Moreover, emerging evidence suggests that hybrid techniques incorporating both Sugarbaker principles and retromuscular positioning of mesh can further optimize outcomes. A 2022 review highlighted that these modifications may enhance mesh integration and reduce both recurrence and complications, particularly in anatomically challenging cases [14]. These insights encourage further adaptation of the Sugarbaker technique, particularly in complex scenarios like ileal conduit-associated PSH, and reflect the growing sophistication in abdominal wall reconstruction strategies.
Hydronephrosis from ureteral kinking is a known risk after PSH repair with the Sugarbaker technique, especially in ileal conduit cases [15,16]. We monitored renal function using serial serum creatinine, which remained stable, with no signs of hydronephrosis.
While a laparoscopic approach is a recognized option for PSH repair, we elected to perform an open abdominal approach in this case due to several important considerations. The patient had a complex surgical history, including radical cystectomy and hysterectomy with anexectomy, followed by ileal conduit urinary diversion. This significantly increased the likelihood of dense intra-abdominal adhesions and distorted pelvic anatomy, raising the risk of bowel or conduit injury during laparoscopic access and dissection. Moreover, our surgical team had limited experience with laparoscopic repair in the specific context of ileal conduit PSHs, and we determined that an open approach would offer the greatest margin of safety and the most favorable outcome.
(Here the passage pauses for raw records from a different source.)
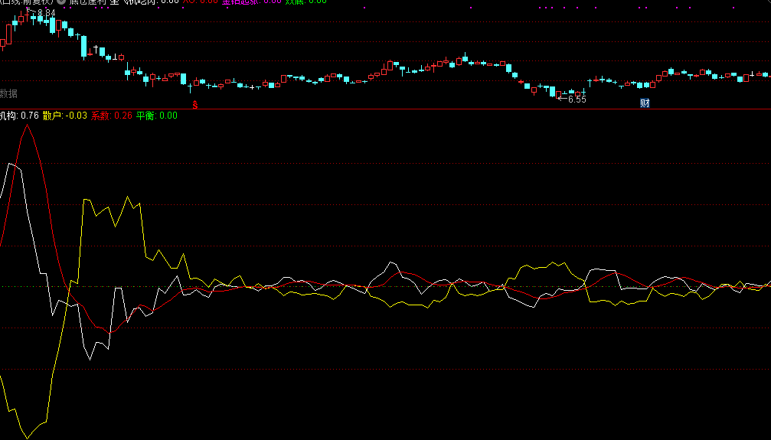
Task: Click the 数据 label on the left
Action: click(8, 93)
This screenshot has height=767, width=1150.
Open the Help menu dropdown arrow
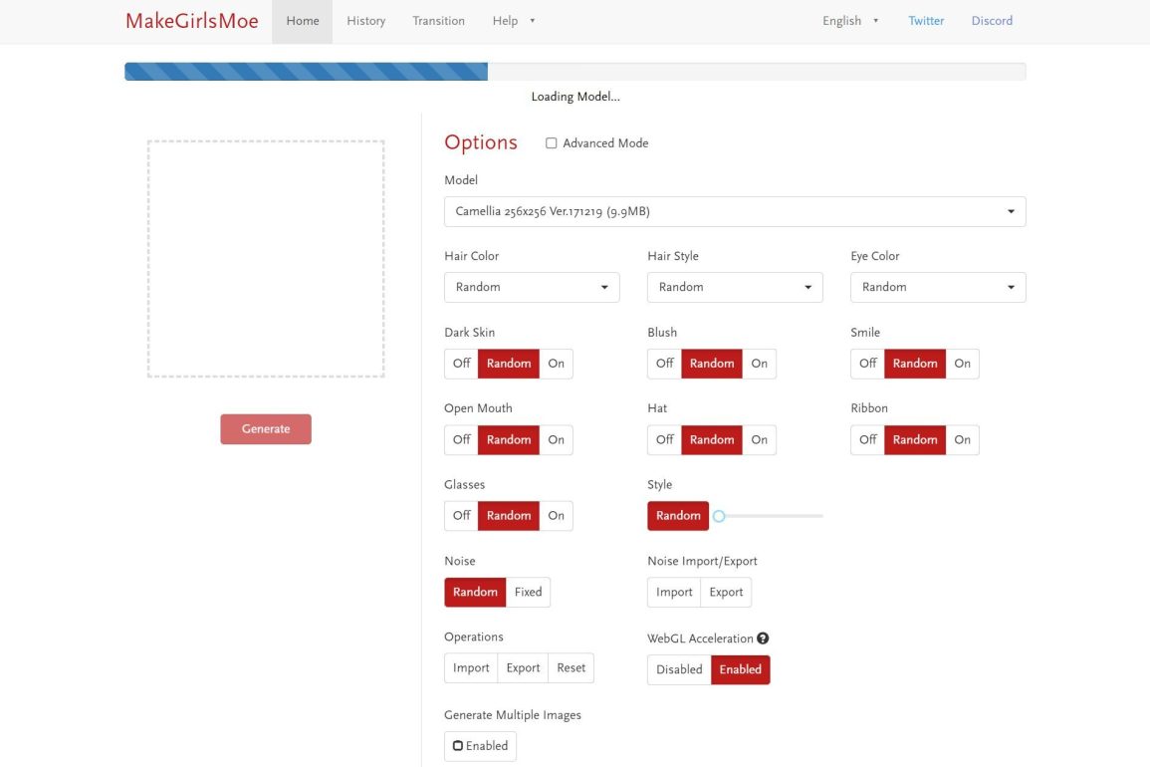(533, 21)
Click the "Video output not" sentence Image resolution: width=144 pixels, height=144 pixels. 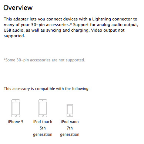(108, 30)
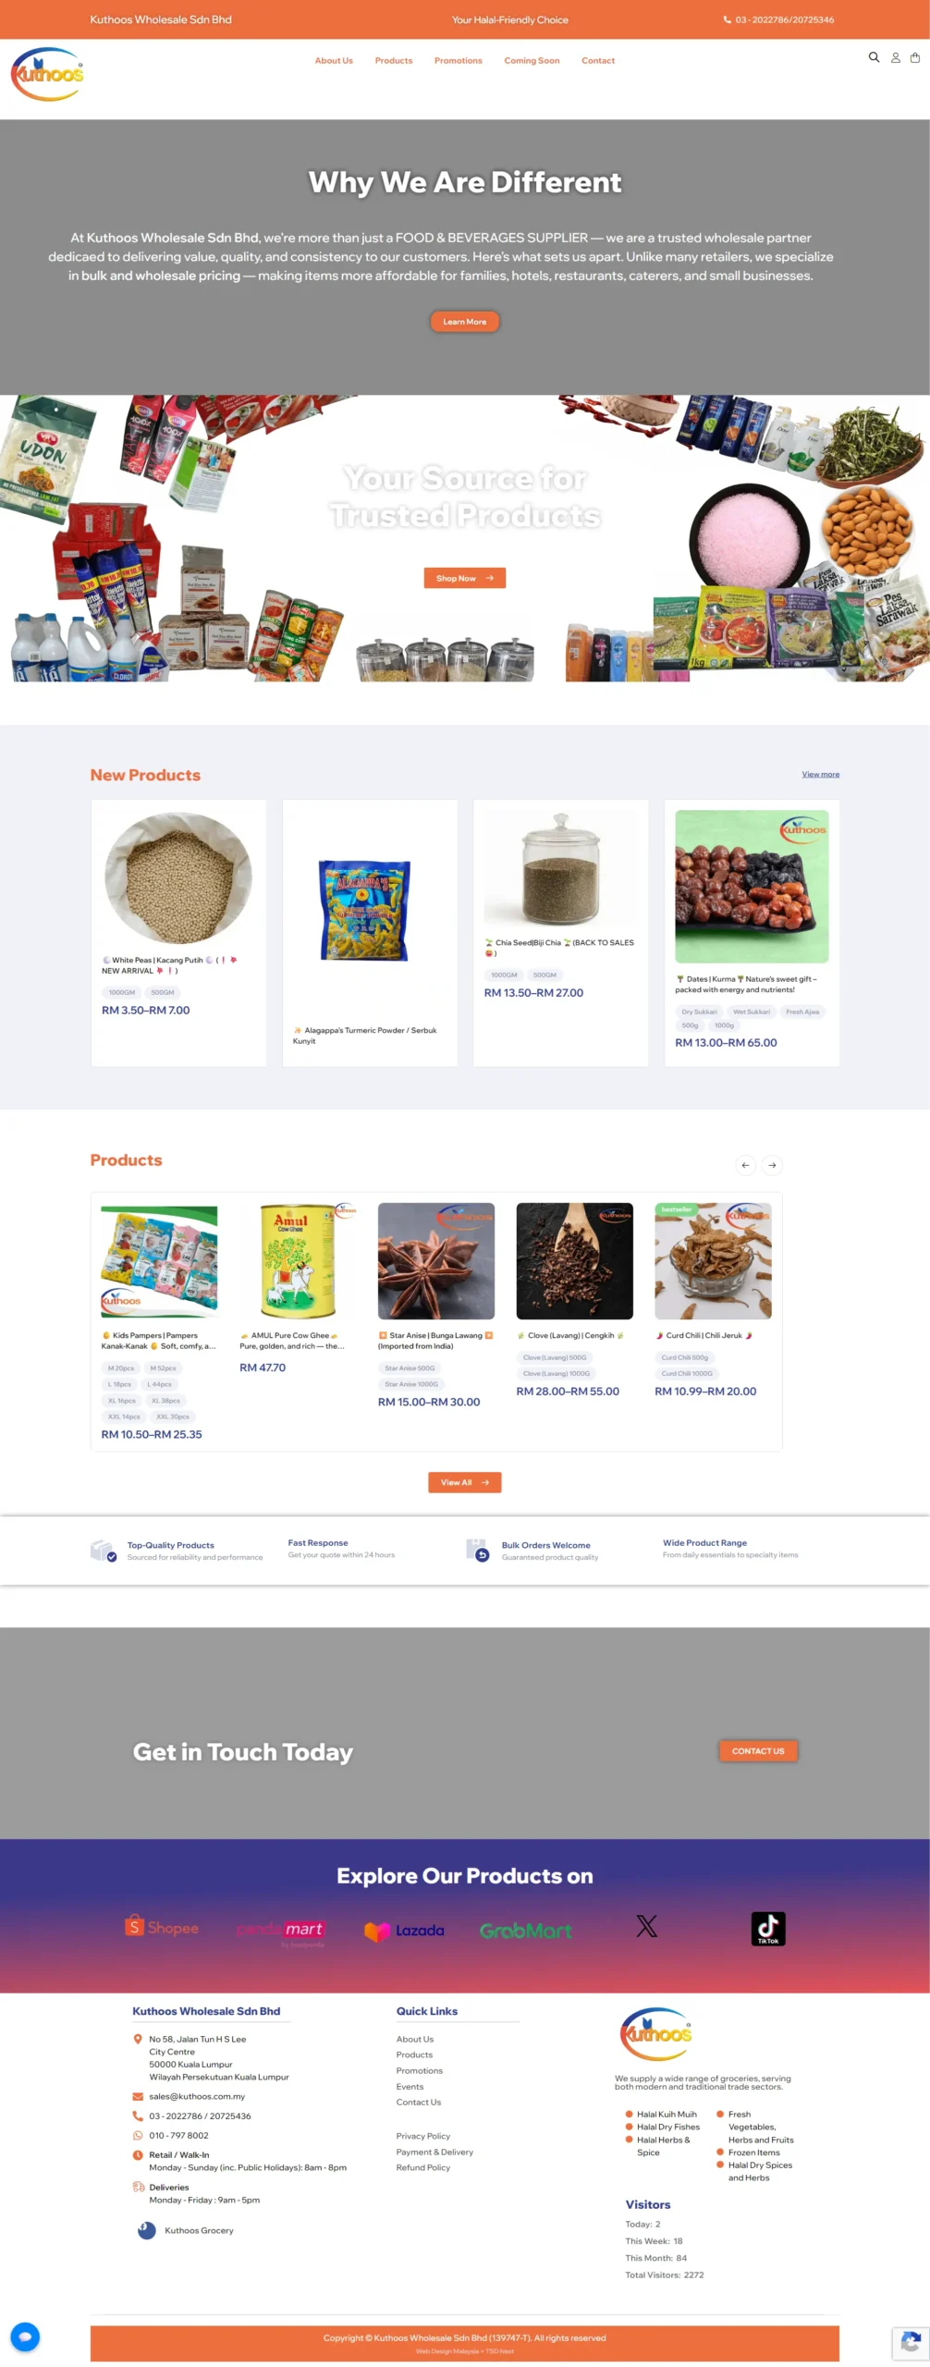The height and width of the screenshot is (2367, 930).
Task: Open the X social media icon
Action: tap(647, 1926)
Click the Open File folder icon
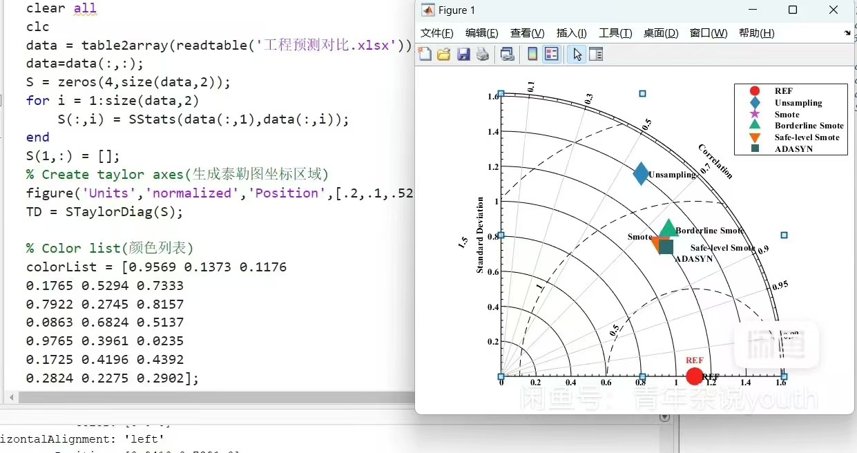Screen dimensions: 857x453 click(443, 55)
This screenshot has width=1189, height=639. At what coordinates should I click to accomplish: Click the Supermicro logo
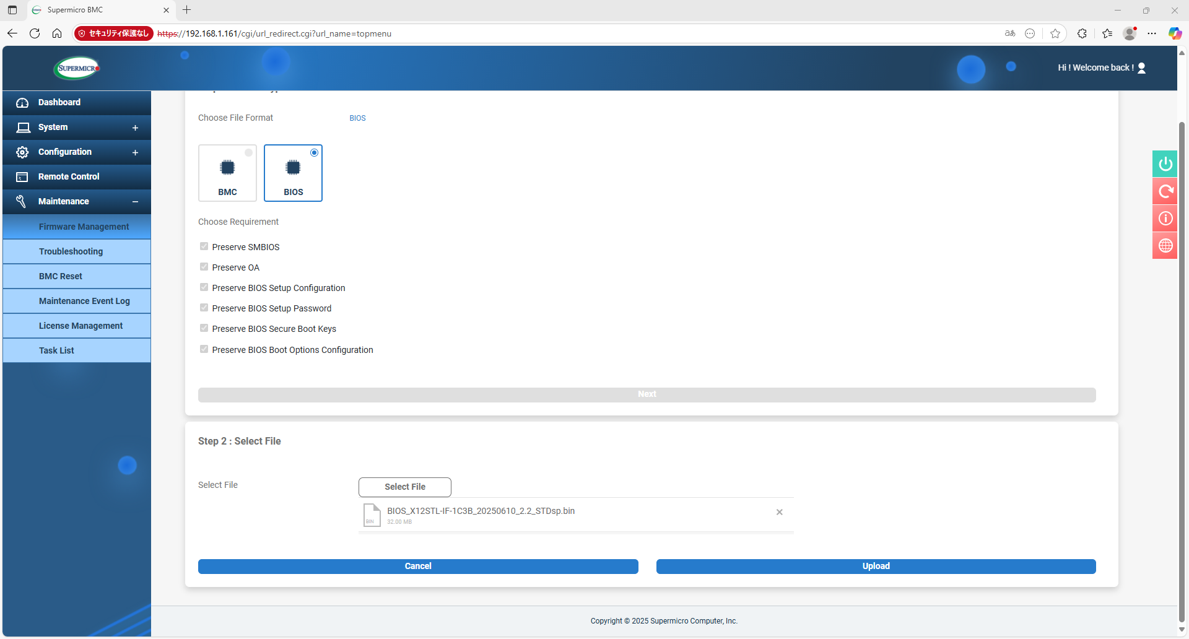click(77, 68)
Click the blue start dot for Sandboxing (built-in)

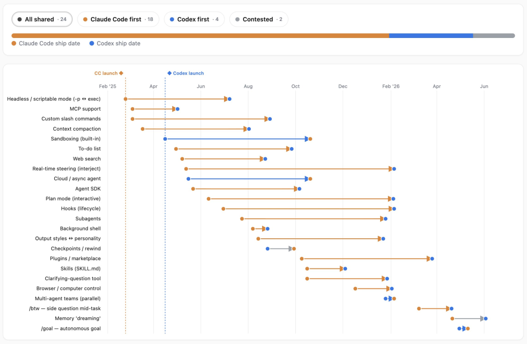(x=165, y=139)

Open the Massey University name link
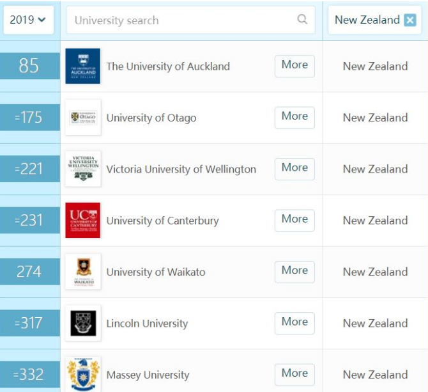click(x=148, y=375)
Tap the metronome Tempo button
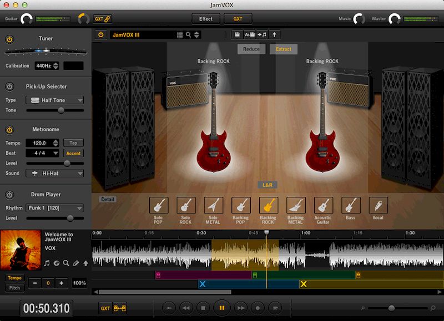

This strategy enabled meticulous adhesiolysis, careful handling of the urinary conduit, and secure mesh placement using the Sugarbaker technique, resulting in a durable and complication-free repair.
This case demonstrates the successful repair of an ileal conduit PSH using the Sugarbaker technique with biological mesh. Despite concerns regarding ureteral fixation, the patient recovered uneventfully with no recurrence at three months, suggesting that this approach is a viable option in selected cases. The findings are particularly relevant to general and colorectal surgeons, with broader implications across urology and abdominal wall reconstruction. As surgical techniques and biomaterials continue to evolve, further research is needed to establish the optimal approach to ileal conduit PSH repair.
Conclusions
This case highlights the successful repair of an ileal conduit PSH using the Sugarbaker technique with biological mesh. Despite theoretical concerns regarding ureteral fixation, the patient recovered uneventfully, with no recurrence of herniation observed at three months postoperatively. Given the risk of ureteral obstruction in such repairs, we incorporated postoperative surveillance with serial serum creatinine measurements, which remained stable and within normal limits-suggesting preserved renal function and no evidence of hydronephrosis. These findings support the viability of this approach in carefully selected cases.
While this case demonstrated a successful outcome at three months postoperatively with no evidence of recurrence or infection, it is important to recognize that hernia recurrence often occurs beyond this early postoperative window-sometimes months or even years after repair. Surgical site infections, by contrast, typically present within the first 30 days, though mesh-related infections may emerge later. As such, long-term follow-up is essential for accurately assessing the durability and safety of any PSH repair technique. The case is particularly relevant to general and colorectal surgeons and has broader implications for urologists and those involved in abdominal wall reconstruction. As surgical techniques and biomaterials continue to advance, further research is warranted to define best practices and optimize outcomes in ileal conduit PSH repair.